À faire:
1. Extrayez tel quel le passage du texte sur Hérat commençant à « 2. Deux fois » et se terminant à « canons de campagne. ».
2. Présentez en liste numérotée, sans les lignes vides, uniquement les lignes de données commençant à celle qui contient « The height and width of the screenshot is (952, 1270). » et se terminant à la dernière des lignes de données.

Document source:
▼

En arrivant au camp de Kalandarâbâd, où il fut reçu par un istikbal[1] de cinq cents chevaux, l’agent anglais trouva le prince gouverneur persuadé que l’Angleterre allait intervenir entre le sultan d’Hérat et Dost-Mohammed. Ainsi l’annonçait le chargé d’affaires persan à Constantinople d’après un télégramme expédié par Mirza-Husain-Khan, lequel était alors à Londres en rapports directs avec lord John Russell. Le secrétaire de légation n’avait aucun motif de croire d’emblée à cette bonne nouvelle, mais il n’en avait aucun de la contredire expressément. Une rapide inspection lui suffit pour constater que Murâd-Mirza, disposant à peine de dix-huit mille hommes, sur lesquels quatorze mille seulement se trouvaient à Kalandarâbâd, ne pouvait se mesurer avec l’émir du Caboul, dont les troupes étaient deux fois plus nombreuses[2]. A sa troisième entrevue avec le prince, qui d’abord s’était tenu sur la réserve, mais qui se laissait aller peu à peu à plus de confiance et d’épanchement, celui-ci prit soin de lui expliquer par quelles raisons la possession d’Hérat et de son territoire, ou du moins une étroite alliance avec le chef de ce petit pays, est une des nécessités de la politique persane. « Hérat, lui disait-il dans un entretien dont nous résumons la

  1. L’istikbàl ou peshwaz est un cortège d’honneur qui va au-devant des hôtes de distinction pour rendre plus solennel l’accueil auquel ils ont droit.
  2. Deux fois n’est pas assez dire, car Dost-Mohammed avait amené trente-deux mille hommes sous les murs d’Hérat. Il possédait en outre une nombreuse artillerie, et la petite armée persane, beaucoup moins bien partagée sous ce rapport, n’avait que deux cents artilleurs et six canons de campagne.

▲

Lignes de données:
▼

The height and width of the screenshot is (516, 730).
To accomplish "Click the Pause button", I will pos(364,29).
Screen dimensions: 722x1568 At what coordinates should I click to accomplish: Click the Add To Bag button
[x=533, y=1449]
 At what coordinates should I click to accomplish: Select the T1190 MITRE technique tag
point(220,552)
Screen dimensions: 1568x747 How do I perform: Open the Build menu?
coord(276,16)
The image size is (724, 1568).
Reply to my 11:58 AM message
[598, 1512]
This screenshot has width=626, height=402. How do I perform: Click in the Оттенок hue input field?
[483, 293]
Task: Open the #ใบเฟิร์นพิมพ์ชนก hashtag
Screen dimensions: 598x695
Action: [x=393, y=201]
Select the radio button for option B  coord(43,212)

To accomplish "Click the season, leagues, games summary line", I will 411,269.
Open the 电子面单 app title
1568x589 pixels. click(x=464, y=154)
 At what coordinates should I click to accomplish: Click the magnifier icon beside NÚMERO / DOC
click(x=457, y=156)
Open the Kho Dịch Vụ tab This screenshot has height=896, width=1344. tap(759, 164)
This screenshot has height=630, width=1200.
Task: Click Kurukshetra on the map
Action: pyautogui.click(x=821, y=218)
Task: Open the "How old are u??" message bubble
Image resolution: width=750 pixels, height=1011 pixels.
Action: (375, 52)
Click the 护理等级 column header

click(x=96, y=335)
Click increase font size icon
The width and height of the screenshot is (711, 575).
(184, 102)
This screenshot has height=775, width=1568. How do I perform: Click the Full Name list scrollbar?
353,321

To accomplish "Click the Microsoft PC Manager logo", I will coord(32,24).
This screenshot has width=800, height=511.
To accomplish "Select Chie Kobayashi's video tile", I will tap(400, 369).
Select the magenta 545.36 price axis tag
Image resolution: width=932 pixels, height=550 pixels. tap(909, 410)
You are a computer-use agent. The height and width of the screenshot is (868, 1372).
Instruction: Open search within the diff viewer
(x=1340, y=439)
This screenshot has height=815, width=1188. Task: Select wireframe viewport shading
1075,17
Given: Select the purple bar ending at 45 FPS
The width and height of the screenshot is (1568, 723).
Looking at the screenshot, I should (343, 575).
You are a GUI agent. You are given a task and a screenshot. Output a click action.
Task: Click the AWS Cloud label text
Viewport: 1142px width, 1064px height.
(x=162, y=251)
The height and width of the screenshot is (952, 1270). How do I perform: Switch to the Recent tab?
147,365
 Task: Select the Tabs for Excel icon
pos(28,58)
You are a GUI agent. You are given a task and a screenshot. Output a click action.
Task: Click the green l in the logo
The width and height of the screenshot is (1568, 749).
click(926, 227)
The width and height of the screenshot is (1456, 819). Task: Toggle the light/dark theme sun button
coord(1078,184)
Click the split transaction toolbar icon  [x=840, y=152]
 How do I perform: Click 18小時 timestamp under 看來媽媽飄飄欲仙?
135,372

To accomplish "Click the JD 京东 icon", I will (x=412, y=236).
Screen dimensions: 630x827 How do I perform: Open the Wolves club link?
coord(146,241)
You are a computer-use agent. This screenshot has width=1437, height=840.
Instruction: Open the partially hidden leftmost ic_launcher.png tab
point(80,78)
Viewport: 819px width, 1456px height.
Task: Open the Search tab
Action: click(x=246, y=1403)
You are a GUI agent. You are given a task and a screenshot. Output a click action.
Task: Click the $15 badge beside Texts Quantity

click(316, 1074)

▲

Corrigé des exercices:
1.
2. Deux fois n’est pas assez dire, car Dost-Mohammed avait amené trente-deux mille hommes sous les murs d’Hérat. Il possédait en outre une nombreuse artillerie, et la petite armée persane, beaucoup moins bien partagée sous ce rapport, n’avait que deux cents artilleurs et six canons de campagne.

2.
1. The height and width of the screenshot is (952, 1270). How do I perform: Switch to the Recent tab?
2. 147,365
3.  Task: Select the Tabs for Excel icon
4. pos(28,58)
5. You are a GUI agent. You are given a task and a screenshot. Output a click action.
6. Task: Click the green l in the logo
7. The width and height of the screenshot is (1568, 749).
8. click(926, 227)
9. The width and height of the screenshot is (1456, 819). Task: Toggle the light/dark theme sun button
10. coord(1078,184)
11. Click the split transaction toolbar icon  [x=840, y=152]
12.  How do I perform: Click 18小時 timestamp under 看來媽媽飄飄欲仙?
13. 135,372
14. To accomplish "Click the JD 京东 icon", I will (x=412, y=236).
15. Screen dimensions: 630x827 How do I perform: Open the Wolves club link?
16. coord(146,241)
17. You are a computer-use agent. This screenshot has width=1437, height=840.
18. Instruction: Open the partially hidden leftmost ic_launcher.png tab
19. point(80,78)
20. Viewport: 819px width, 1456px height.
21. Task: Open the Search tab
22. Action: click(x=246, y=1403)
23. You are a GUI agent. You are given a task and a screenshot. Output a click action.
24. Task: Click the $15 badge beside Texts Quantity
25. click(316, 1074)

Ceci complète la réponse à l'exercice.